Sunday, April 20, 2008

Drowning Ruth by Christina Schwarz

"Ruth remembered drowning. 'That's impossible,' Aunt Amanda said. 'It must have been a dream.' But Ruth maintained that she had drowned, insisted on it for years, even after she should have known better."

WARNING: Very long summary follows

Amanda grew up protecting her little sister Mattie, the parental favorite. Mattie married Carl when she was 17, and Amanda went off to nursing school without ever forgiving her sister of breaking their sisterly bond. Soon after the wedding, Mattie and Carl find themselves in an unhappy marriage that neither of them expected. Carl's remedy is to run from the situation, so he enlists in the Army, leaving his new wife and baby daughter alone.

Off nursing during WWI, Amanda meets Clement, and falls in love. She doesn't find out about his wife and three children until after their one night stand. When Amanda finds out that she is pregnant, she goes home to Mattie and there she lives with her sister and niece until little Imogene is born.

The sisters plan to tell everyone that a young homeless girl came to them in the middle of the night with labor pains, claiming that she is from a neighboring village and asking them to keep the baby, as she is unwed. This plan falls through when Mattie holds the little girl close and tells her that she will be her mother. Amanda is insane with jealousy, knowing that her daughter will never call her mother, she takes the baby and tries to leave.

However, Amanda and Mattie live on a island, and she has to cross the ice to get to land. Once she is out on the ice, Ruth, Mattie's 3 year old daughter, starts to follow her aunt. Mattie is awakened, and goes out after the others to get them back in the house, but when she picks up Ruth the ice can not hold their combined weight and they both fall through the ice. Amanda is able to save Ruth, but Mattie is drowned. Amanda then takes Imogene to a friend who recently had a stillborn daughter, claiming the previously arranged story.

Amanda raises Ruth as her own. Carl returns from the war, lives with them for about 10 years, during which he finds out that Imogene was Clement's daughter, and mistakenly assumes that his wife had an affair with Clement and died in childbirth. He goes to kill Clement, and thinks better of it, eventually accepting that his wife did not love him and becoming a sailor. He does not re-enter the book.

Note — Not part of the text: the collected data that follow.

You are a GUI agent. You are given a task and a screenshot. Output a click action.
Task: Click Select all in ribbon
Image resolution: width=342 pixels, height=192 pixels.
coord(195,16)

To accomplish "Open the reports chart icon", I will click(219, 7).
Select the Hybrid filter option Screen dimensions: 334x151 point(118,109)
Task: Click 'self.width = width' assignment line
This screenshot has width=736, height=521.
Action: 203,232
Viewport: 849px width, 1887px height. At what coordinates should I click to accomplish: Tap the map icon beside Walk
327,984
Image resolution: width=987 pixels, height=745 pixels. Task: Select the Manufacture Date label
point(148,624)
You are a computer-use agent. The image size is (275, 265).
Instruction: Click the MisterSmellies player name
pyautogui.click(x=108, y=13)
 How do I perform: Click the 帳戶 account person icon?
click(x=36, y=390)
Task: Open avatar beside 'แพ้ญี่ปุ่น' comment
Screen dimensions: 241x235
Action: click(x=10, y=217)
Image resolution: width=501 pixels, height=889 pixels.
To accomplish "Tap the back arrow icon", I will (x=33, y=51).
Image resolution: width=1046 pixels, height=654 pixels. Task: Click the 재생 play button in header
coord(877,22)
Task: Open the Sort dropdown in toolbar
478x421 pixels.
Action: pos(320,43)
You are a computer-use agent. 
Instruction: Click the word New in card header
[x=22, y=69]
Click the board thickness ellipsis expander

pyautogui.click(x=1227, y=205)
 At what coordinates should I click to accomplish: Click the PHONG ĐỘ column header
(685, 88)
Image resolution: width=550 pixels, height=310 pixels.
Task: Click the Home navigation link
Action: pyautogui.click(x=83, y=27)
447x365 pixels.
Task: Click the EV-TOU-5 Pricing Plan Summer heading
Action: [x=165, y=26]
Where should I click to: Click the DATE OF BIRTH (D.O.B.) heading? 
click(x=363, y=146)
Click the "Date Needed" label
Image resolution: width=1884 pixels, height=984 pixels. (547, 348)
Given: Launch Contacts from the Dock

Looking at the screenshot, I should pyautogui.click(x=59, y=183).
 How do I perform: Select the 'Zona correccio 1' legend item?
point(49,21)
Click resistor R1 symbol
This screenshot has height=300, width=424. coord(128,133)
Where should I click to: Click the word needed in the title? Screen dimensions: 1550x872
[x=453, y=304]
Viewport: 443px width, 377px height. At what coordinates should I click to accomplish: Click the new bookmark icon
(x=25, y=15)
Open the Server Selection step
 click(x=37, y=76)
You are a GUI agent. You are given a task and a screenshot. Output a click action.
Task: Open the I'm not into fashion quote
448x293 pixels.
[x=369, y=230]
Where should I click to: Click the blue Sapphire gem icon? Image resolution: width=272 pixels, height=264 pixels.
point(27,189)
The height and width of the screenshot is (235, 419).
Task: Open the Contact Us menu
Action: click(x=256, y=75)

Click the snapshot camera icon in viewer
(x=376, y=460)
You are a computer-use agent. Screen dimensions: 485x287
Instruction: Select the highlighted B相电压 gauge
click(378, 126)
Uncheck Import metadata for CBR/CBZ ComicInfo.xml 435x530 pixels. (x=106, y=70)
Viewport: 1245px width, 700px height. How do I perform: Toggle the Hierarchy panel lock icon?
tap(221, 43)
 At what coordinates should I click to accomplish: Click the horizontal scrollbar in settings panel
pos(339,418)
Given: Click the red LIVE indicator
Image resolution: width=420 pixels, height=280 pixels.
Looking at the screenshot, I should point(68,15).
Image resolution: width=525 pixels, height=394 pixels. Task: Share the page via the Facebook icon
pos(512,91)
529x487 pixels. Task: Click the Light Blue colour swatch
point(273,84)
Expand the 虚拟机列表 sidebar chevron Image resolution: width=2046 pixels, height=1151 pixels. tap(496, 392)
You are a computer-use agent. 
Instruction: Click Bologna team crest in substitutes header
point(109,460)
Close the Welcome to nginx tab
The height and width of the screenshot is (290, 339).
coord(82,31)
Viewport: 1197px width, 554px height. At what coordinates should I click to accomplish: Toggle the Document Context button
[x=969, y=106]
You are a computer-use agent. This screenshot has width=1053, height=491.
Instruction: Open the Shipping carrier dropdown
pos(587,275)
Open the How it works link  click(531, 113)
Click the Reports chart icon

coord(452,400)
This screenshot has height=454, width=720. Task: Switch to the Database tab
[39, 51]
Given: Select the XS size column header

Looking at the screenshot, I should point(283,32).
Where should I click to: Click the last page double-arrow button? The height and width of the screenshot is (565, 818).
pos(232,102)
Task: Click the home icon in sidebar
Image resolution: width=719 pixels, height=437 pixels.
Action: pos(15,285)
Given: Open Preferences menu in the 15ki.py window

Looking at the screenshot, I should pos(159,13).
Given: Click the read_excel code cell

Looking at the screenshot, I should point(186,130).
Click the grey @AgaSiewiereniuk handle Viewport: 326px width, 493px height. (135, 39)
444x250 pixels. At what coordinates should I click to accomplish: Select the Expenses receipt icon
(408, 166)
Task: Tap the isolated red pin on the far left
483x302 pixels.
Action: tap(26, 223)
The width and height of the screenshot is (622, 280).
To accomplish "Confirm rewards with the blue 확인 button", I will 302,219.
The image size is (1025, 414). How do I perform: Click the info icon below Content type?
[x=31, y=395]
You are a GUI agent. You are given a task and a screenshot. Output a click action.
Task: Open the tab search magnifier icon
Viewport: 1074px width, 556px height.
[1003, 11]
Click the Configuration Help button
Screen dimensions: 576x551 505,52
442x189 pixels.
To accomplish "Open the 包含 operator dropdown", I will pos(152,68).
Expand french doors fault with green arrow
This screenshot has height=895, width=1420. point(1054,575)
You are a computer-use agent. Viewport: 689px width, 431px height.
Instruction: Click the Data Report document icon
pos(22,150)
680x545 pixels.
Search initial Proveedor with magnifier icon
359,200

After Carl is gone, Ruth meets Imogene. They become fast friends, from middle school on up, until Clement's son Arthur becomes interested in Imogene. Amanda feels that she must stop this romance at all costs and begins spying on Imogene, who is at this point working in Clement's house as his wife's secretary. Amanda soon sees Clement trying to seduce her and goes to talk to him. They go out in the boat, he goes for a swim, and she leaves him. She doesn't mean for him to drown, but his body is found, more than a month later.

Amanda then tells Ruth about Imogene, who she is, why she can't marry Arthur, and what happened on that fatal night, when they both lost the ones they loved most. Amanda and Ruth write a letter to give to Imogene from Arthur, saying that he is in love with someone else. When Imogene sees the letter, she asks him if he loves another woman, and he answers, "Yes". He does in fact love Ruth, unbeknownst to either of them.

Ruth and Imogene plan to move to Chicago together, but Amanda throws herself down the stairs and breaks several bones to keep Ruth with her.

Imogene moves to Chicago, where she meets and marries another guy. They have a child and visit Ruth often as she continues to live on the Farm and to care for Amanda, while getting repeated offers of marriage from Arthur.

The writing was all right, but the plot was unnecessarily complex and the characters didn't have anything compelling about them. I didn't care if any of them died and the story would have been better if it were 100 pages long, instead of the 350 pages it took Schwarz to unravel her tale. Also, I don't think Oprah has actually read Anna Karenina.